Ante la nueva realidad, Manuel “Quebracho” López, que había sido un ferviente defensor de la Santa Federación, creyó posible subirse al carro urquicista (¿acaso el entrerriano no había proclamado “ni vencedores ni vencidos”?) y jugó todas las fichas que le quedaban a esa posibilidad. Por lo visto la apuesta no había funcionado. No tuvo la misma fortuna que otros gobernadores rosistas, como el de San Juan, Nazario Benavídez, o el de Tucumán, Celedonio Gutiérrez, quienes a pesar de su escabroso pasado pudieron reciclarse y continuar en el poder. En cambio –pensaba el gobernador de Córdoba–, a él le faltó suerte o, simplemente, había llegado el final de su largo ciclo y los fatigados cordobeses ansiaban un cambio de aire en esta provincia.

Quizá “Quebracho” alcanzó a solazarse con los primeros tropiezos de Alejo Carmen Guzmán, que no tuvo mejor idea que decretar el uso obligatorio del cintillo punzó. Muy pronto debió retractarse de semejante medida, tan pronto como le fue impuesto a López padre e hijo un empréstito forzoso de dos mil onzas de oro al tiempo que eran sofocados los tibios conatos de resistencia lopizta en el sur del territorio cordobés.
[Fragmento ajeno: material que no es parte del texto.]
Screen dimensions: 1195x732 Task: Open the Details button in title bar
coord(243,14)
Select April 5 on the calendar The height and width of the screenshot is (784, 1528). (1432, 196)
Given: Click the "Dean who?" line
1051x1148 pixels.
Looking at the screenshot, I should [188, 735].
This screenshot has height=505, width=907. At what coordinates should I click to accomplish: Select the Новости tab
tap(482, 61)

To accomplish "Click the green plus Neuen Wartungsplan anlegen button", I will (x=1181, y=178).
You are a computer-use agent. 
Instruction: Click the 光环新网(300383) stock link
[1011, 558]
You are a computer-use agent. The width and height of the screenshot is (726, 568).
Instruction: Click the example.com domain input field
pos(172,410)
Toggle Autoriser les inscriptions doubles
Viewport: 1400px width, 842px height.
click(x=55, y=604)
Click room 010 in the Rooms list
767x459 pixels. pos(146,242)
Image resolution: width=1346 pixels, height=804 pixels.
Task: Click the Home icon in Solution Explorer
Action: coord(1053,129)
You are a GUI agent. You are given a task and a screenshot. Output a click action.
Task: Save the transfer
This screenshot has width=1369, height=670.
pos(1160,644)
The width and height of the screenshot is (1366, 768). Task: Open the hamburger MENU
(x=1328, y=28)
Tras los azarosos sucesos relatados, la revolución se encaminó por el sendero que marcaban los nuevos tiempos y el espíritu fusionista llegó a Córdoba. El 27 de junio, Alejo Carmen Guzmán fue proclamado gobernador en Propiedad y gobernó hasta 1855. Manuel López, en tanto, años más tarde marchó desterrado a Santa Fe, donde murió en 1860.

Los cordobeses, que ya eran 110.539 según el censo de 1852, dejaban atrás años difíciles y se aprestaban a vivir un nuevo tiempo histórico.